**Dataset extract:**
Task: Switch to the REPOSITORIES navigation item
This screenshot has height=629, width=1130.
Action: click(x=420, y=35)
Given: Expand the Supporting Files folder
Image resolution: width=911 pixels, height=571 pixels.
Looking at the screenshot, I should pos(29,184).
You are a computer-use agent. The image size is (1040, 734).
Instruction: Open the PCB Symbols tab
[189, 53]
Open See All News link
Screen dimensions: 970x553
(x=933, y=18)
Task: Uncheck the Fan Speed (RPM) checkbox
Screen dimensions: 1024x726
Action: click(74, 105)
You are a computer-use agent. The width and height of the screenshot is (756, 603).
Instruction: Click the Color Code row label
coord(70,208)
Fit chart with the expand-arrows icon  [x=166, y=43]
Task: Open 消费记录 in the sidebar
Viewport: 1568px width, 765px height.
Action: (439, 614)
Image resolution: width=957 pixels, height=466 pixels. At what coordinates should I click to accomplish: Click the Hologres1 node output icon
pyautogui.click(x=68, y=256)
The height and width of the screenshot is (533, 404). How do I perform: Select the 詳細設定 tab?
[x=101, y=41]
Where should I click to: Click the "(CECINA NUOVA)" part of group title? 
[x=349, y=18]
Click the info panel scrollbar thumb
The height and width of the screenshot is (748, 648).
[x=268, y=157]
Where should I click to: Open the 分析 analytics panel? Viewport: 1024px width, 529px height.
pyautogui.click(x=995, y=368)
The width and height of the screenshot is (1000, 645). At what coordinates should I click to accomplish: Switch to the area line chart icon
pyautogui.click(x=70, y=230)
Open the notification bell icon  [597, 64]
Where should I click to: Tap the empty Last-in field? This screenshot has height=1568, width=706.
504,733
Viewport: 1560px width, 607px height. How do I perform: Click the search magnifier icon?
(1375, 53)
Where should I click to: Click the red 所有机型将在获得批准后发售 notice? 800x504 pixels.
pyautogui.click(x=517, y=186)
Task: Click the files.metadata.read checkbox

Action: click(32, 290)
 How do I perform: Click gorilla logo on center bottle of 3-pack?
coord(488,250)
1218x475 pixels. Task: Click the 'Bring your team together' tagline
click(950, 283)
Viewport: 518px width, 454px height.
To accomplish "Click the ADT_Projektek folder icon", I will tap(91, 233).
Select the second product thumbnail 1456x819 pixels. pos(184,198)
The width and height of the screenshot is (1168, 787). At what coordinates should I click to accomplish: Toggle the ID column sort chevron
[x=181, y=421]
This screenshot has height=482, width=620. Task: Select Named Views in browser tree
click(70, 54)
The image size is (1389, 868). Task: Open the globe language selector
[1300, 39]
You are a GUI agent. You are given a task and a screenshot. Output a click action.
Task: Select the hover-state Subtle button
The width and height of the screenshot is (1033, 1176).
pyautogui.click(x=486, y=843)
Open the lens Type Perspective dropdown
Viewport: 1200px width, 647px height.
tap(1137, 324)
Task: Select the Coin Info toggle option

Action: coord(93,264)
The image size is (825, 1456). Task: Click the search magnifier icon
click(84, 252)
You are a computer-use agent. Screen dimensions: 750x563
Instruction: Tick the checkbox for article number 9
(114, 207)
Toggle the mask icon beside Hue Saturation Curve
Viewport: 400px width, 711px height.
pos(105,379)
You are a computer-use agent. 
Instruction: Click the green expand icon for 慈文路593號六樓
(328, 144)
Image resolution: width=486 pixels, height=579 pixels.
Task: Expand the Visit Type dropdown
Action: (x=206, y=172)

**Your instructions:** The records above should be printed exactly, please, from the first line through the line containing "Open the notification", with both ends kept and nothing past it.

**Solved exercise:**
Task: Switch to the REPOSITORIES navigation item
This screenshot has height=629, width=1130.
Action: click(x=420, y=35)
Given: Expand the Supporting Files folder
Image resolution: width=911 pixels, height=571 pixels.
Looking at the screenshot, I should pos(29,184).
You are a computer-use agent. The image size is (1040, 734).
Instruction: Open the PCB Symbols tab
[189, 53]
Open See All News link
Screen dimensions: 970x553
(x=933, y=18)
Task: Uncheck the Fan Speed (RPM) checkbox
Screen dimensions: 1024x726
Action: click(74, 105)
You are a computer-use agent. The width and height of the screenshot is (756, 603).
Instruction: Click the Color Code row label
coord(70,208)
Fit chart with the expand-arrows icon  [x=166, y=43]
Task: Open 消费记录 in the sidebar
Viewport: 1568px width, 765px height.
Action: (439, 614)
Image resolution: width=957 pixels, height=466 pixels. At what coordinates should I click to accomplish: Click the Hologres1 node output icon
pyautogui.click(x=68, y=256)
The height and width of the screenshot is (533, 404). How do I perform: Select the 詳細設定 tab?
[x=101, y=41]
Where should I click to: Click the "(CECINA NUOVA)" part of group title? 
[x=349, y=18]
Click the info panel scrollbar thumb
The height and width of the screenshot is (748, 648).
[x=268, y=157]
Where should I click to: Open the 分析 analytics panel? Viewport: 1024px width, 529px height.
pyautogui.click(x=995, y=368)
The width and height of the screenshot is (1000, 645). At what coordinates should I click to accomplish: Switch to the area line chart icon
pyautogui.click(x=70, y=230)
Open the notification bell icon  [597, 64]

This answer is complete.